Chronic wasting disease keeps hold on America

© US Fish and Wildlife Service - Midwest region

© US Fish and Wildlife Service – Midwest region

Chronic wasting disease (CWD) continues to spread across North America, devastating deer populations.

Though it has thankfully not reached Europe or the UK, CWD is a major threat to wild and farmed deer that has no known vaccine or cure.

When a deer, elk or moose develops clinical signs of the disease, the result is always death. Like the BSE, or mad cow disease, epidemic that was rife in the UK in the 1990s, CWD is a transmissible spongiform encephalopathy (TSE). It is the most infectious disease of the TSE family.

There is no evidence it can naturally infect a non-deer species, but the clinical signs of CWD are the same as BSE, meaning that we would not be able to distinguish BSE-infected venison from CWD-infected venison without extensive testing.

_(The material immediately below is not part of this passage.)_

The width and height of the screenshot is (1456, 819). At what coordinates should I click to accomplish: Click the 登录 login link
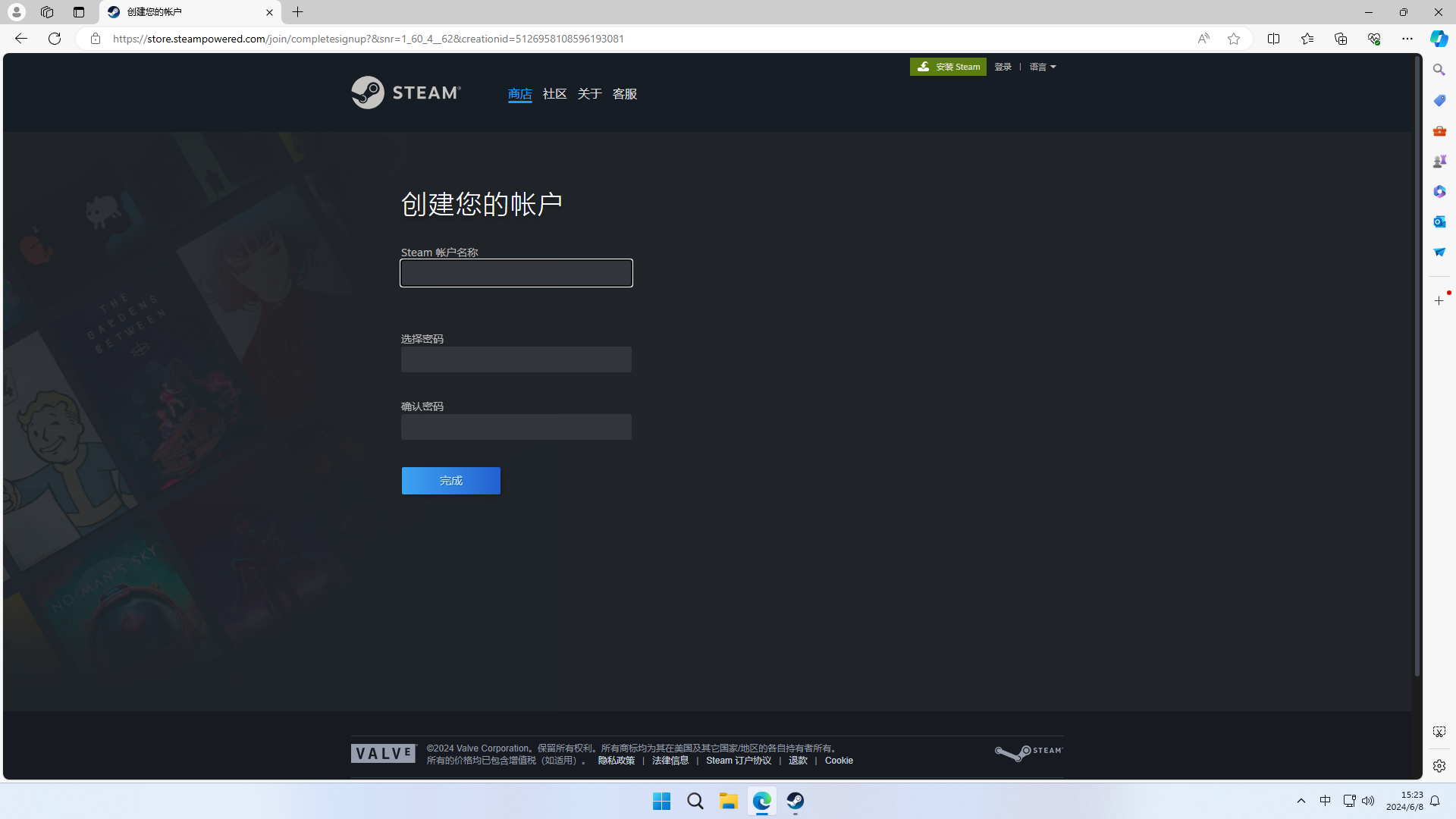1003,67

After battling against CWD for over a decade, the British Deer Society warns that in many US states ‘it is now beyond control’. As it is resistant to weather conditions and normal disinfectants, the organisation is urging hunters travelling between the US and Europe not to bring potentially contaminated items home.

Worryingly, the disease attaches to soil particles efficiently, meaning that campers, fishermen and walkers must be equally aware of the devastation that CWD reaching the UK and Europe would have.